The “causal connection” can be established “when a history of widespread abuse puts the responsible supervisor on notice of the need to correct the alleged deprivation, and he fails to do so,” Brown, 906 F.2d at 671, or when “the supervisor's improper ‘custom or policy . . . result[s] in deliberate indifference to constitutional rights.'” Hartley, 193 F.3d at 1269 (quoting Rivas v. Freeman, 940 F.2d 1491, 1495 (11th Cir. 1991)). The standard for demonstrating “widespread abuse” is high. In the Eleventh Circuit, “deprivations that constitute widespread abuse sufficient to notify the supervising official must be obvious, flagrant, rampant and of continued duration, rather than isolated occurrences.” Brown, 906 F.2d at 671. A causal connection may also be shown when the facts support “an inference that the supervisor [or employer] directed the subordinates to act unlawfully or knew that the subordinates would act unlawfully and failed to stop them from doing so.” Cottone v.

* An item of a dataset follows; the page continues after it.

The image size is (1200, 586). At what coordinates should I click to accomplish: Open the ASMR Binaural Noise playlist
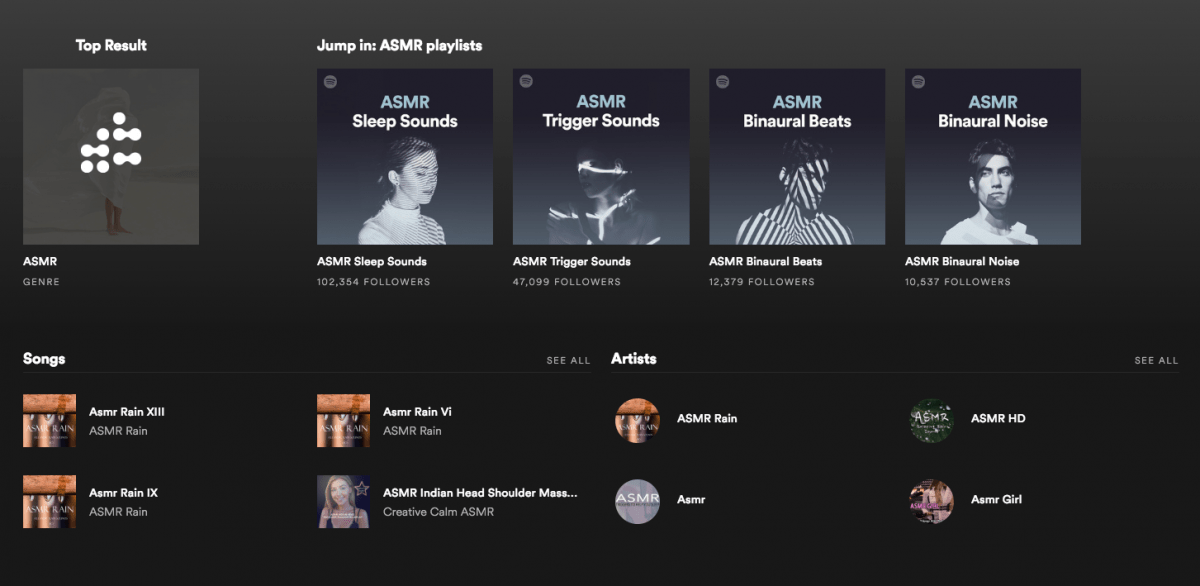[992, 156]

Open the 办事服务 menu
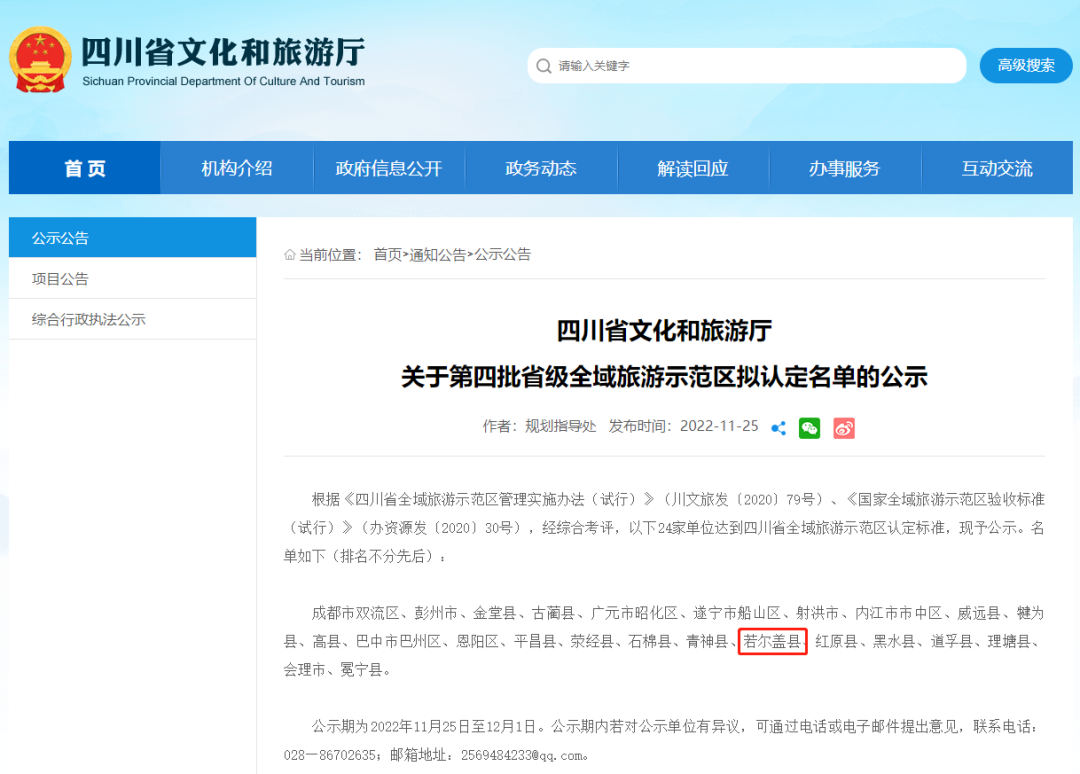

Jenne, 326 F.3d 1352, 1360 (11th Cir. 2003).
Plaintiff fails to allege a history of widespread excessive force, an improper custom or policy, or an inference these Defendants directed others to act, or knew they would act, unlawfully. In sum, Plaintiff has not shown these Defendants actually participated in the alleged constitutional violation. Nor has he drawn the necessary causal connection to any alleged constitutional violation. Therefore, Plaintiff fails to state a claim upon which relief can be granted against Defendants White, Beasley, Stewart, Patricia Wilcox, Ward, Hall, Thomas, and Fuller
6. Official Capacity Monetary Damages
Plaintiff is suing Defendants in their individual and official capacities. However, the Eleventh Amendment bars official capacity claims against state prison officials for money damages. See Kentucky v. Graham, 473 U.S. 159, 169 (1985). Therefore, Plaintiff s official capacity claims against all Defendants for monetary relief fail as a matter of law and should be dismissed.
II. CONCLUSION
For the reasons set forth above, Plaintiff fails to state a claim upon which relief can be granted against Defendants TSP, Beasley, Stewart, Thomas, Ward, Patricia Wilcox, Fuller, Hall, Ricky Wilcox, White, and GDC. Therefore, the Court REPORTS and RECOMMENDS Defendants TSP, Beasley, Stewart, Thomas, Ward, Patricia Wilcox, Fuller, Hall, Ricky Wilcox, White, and GDC, along with Plaintiff's official capacity claims for money damages against Defendant Kinsey be dismissed from the case. By separate Order, the Court directs service of process on Defendant Kinsey.
SO REPORTED and RECOMMENDED this 11th day of August, 2022, at Augusta, Georgia.